News & Events

Embracing Machine Learning as an Experimental Chemist: Unravelling the Design Principles in Hybrid Organic-Inorganic Perovskites

Date: 
Wednesday, December 11, 2019 - 15:00 to 16:00
Speaker: 
Dr. Shijing Sun
Affiliation: 
Massachusetts Institute of Technology, Photovoltaics Research Laboratory, Department of Mechanical Engineering
Event Category: 
Seminar - Seminar
Location: 
Chemistry D215

Abstract:

Traditionally chemistry is divided into the organic and inorganic fields. Interdisciplinary research on hybrid organic-inorganic materials has opened new avenues for functional materials design.1 For example, the discovery of hybrid lead-halide perovskites that can achieve > 25% solar-to-electricity efficiency has revolutionized the thin-film solar technology, and attracted tremendous interest from both academia and the energy industry.2 The enormous structural and chemical diversity of hybrid perovskites leads to technical applications beyond their purely organic or inorganic counterparts. However, engineering this complex composition space also posed new challenges to chemists.

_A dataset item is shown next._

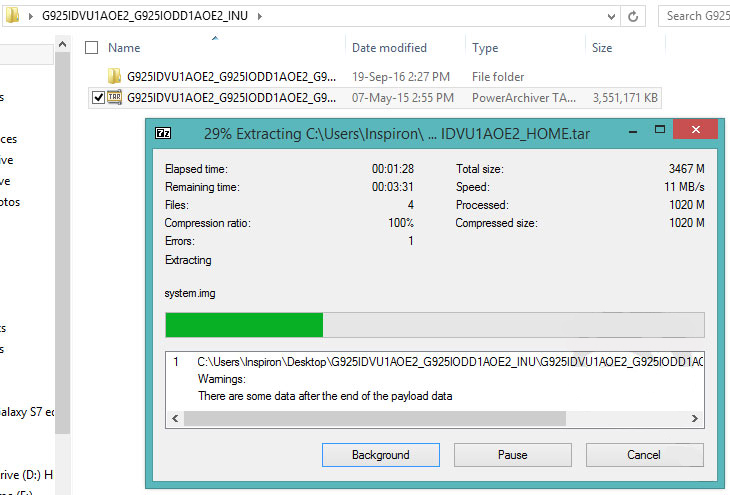The height and width of the screenshot is (495, 730).
Task: Click the horizontal scrollbar in the warnings list
Action: pos(375,418)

In this seminar I will present the latest advances in materials discovery resolving two critical challenges hindering the widespread commercial adoption of state-of-the-art perovskite solar cells: 1) their rapid degradation under environmental stimuli and 2) the toxicity of lead.3 Exemplified by two experimental campaigns, I will explain how data-driven “accelerated search” and “smart search” tools effectively guide materials design, and how synchrotron-based advanced characterization can reveal the fundamental crystal chemistry of the newly discovered materials.4

In the first part of my talk, I will introduce a new closed-loop workflow combining high-performance computing and automated experiment in the same machine-learning framework, which rapidly identifed the most stable compositions achieving over 40× improvement in environmental stability compared to the state-of-the-art methylammonium lead iodide. In the second part of the talk, I will discuss the streamlined synthesis and structural-property relationships of novel lead-free perovskites, where a neural network accelerated the classification of X-ray diffraction patterns by 10×, enhancing our understanding of the composition-dependent bangap bowing behaviour that I discovered in a new semiconductor alloy series.5,6 These findings demonstrate the power of “science + data” integrated approaches for materials discovery, and shed light on the design principles of hybrid organic-inorganic perovskites, pushing next-generation solar cells closer to mass manufacturing in fighting the global energy and environmental crises.

 

1.  Cheetham, A. K. & Rao, C. N. R. There’s room in the middle. Science 318, 58–59 (2007).

2.  National Renewable Energy Laboratory, Best research cell efficiencies. Available at: http://www.nrel.gov/ncpv/images/efficiency_chart.jpg. (Accessed: 5th Dec. 2019)

3.  Correa-Baena, J. P. et al. Promises and challenges of perovskite solar cells. Science 358, 739–744 (2017).

4.  Sun, S. et al. Variable temperature and high-pressure crystal chemistry of perovskite formamidinium lead iodide: a single crystal X-ray diffraction and computational Study. Chem. Commun. 53, 7537–7540 (2017).

5.  Sun, S. et al. Accelerated development of perovskite-Inspired materials via high-throughput synthesis and machine-learning diagnosis. Joule 3, 1437–1451 (2019).

6.  Oviedo, F. et al. Fast and interpretable classification of small X-ray diffraction datasets using data augmentation and deep neural networks. npj Comput. Mater. 5, 60 (2019).